Menurut dia, kasus penyerangan Novel menjadi ujian Presiden Jokowi apakah mampu mengerahkan daya yang dimiliki seorang kepala negara untuk mengungkap pelaku atau malah sebaliknya. Mengingat pejuang HAM sebenarnya juga mengupayakan kepentingan negara dan bangsa. Sementara Novel dalam skema Komnas HAM masuk kategori sebagai pembela HAM.
“Ini kasus yang jadi tantangan Presiden Jokowi, apakah dia mampu mengungkapkan dan membawa pelakunya ke pengadilan. Karena presiden memiliki semua kemampuan yang disediakan oleh negara,” kata Komisioner Komnas HAM Choirul Anam, Selasa (10/12).
Komnas HAM akan segera melayangkan surat ke Jokowi dan KPK terkait berlarutnya kasus penyiraman air keras terhadap Novel Baswedan. Komnas HAM akan mengingatkan bahwa Jokowi memiliki wewenang dan fungsi pengawasan terhadap kinerja tim kepolisian. Sedangkan surat ke KPK berisi pemberitahuan bahwa ditemukan indikasi penghalang-halangan proses penyidikan kasus Novel yang bisa ditindaklanjuti oleh petinggi lembaga antirasuah.
Di sisi lain laporan hasil pemantauan tim Komnas HAM menemukan sejumlah indikasi, salah satunya dugaan abuse of process dalam pengusutan kasus penyerangan Novel. Anggota tim kuasa hukum Novel, Muhammad Isnur yang juga menerima salinan berkas hasil pemantauan mengungkapkan ada sejumlah temuan, salah satunya soal aktor-aktor yang diduga menghambat proses pengusutan perkara.
“Apakah kepolisian juga mengevaluasi oknum-oknum aparat yang melakukan, misalnya, kesalahan-kesalahan proses penyidikan. Kan ada, di polres bagaimana, polda bagaimana, di Bareskrim bagaimana. Komnas HAM menemukan itu, termasuk menyebut nama-nama,” kata Isnur.

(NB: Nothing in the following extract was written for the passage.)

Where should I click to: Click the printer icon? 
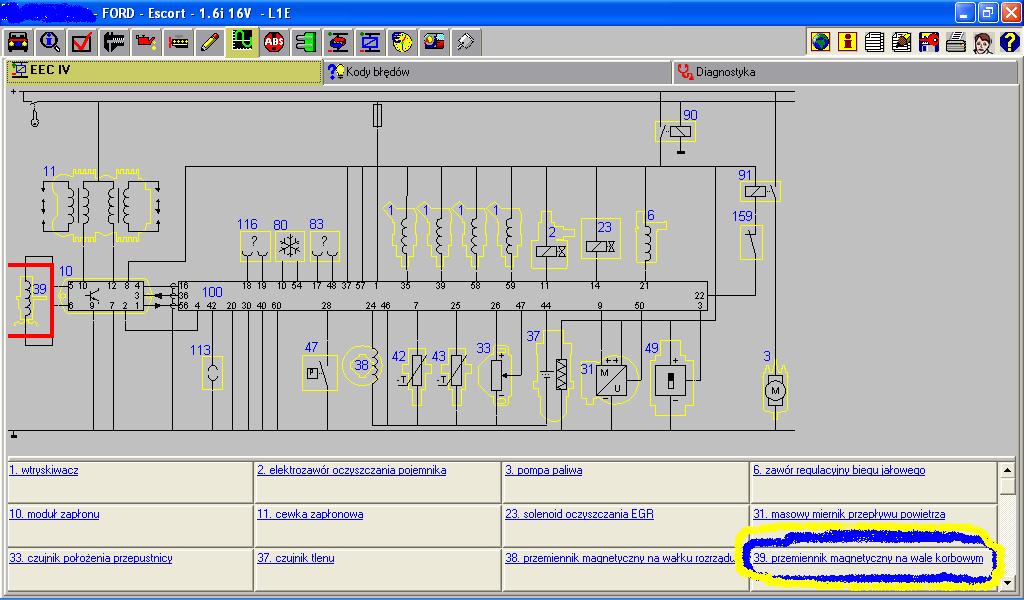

Selain itu kata dia, hasil pemantauan yang juga diserahkan ke kepolisian dan KPK tersebut juga menemukan dugaan pengabaian sejumlah bukti yang dianggap penting dan kuat. Jika serius, mestinya temuan tersebut pun bisa ditindaklanjuti dengan menggunakan pasal obstruction of justice atau perintangan penyidikan.
“Laporan [Komnas HAM] itu lebih ke proses yang secara forensik, secara hukum acara pidana, secara teknik penyidikan sebenarnya mudah dan cepat. Misalnya ada temuan, ada beberapa CCTV yang sebetulnya sangat bagus, itu nggak diambil oleh penyidik. Pertanyaannya, kenapa itu nggak diambil?” tutur Isnur lagi.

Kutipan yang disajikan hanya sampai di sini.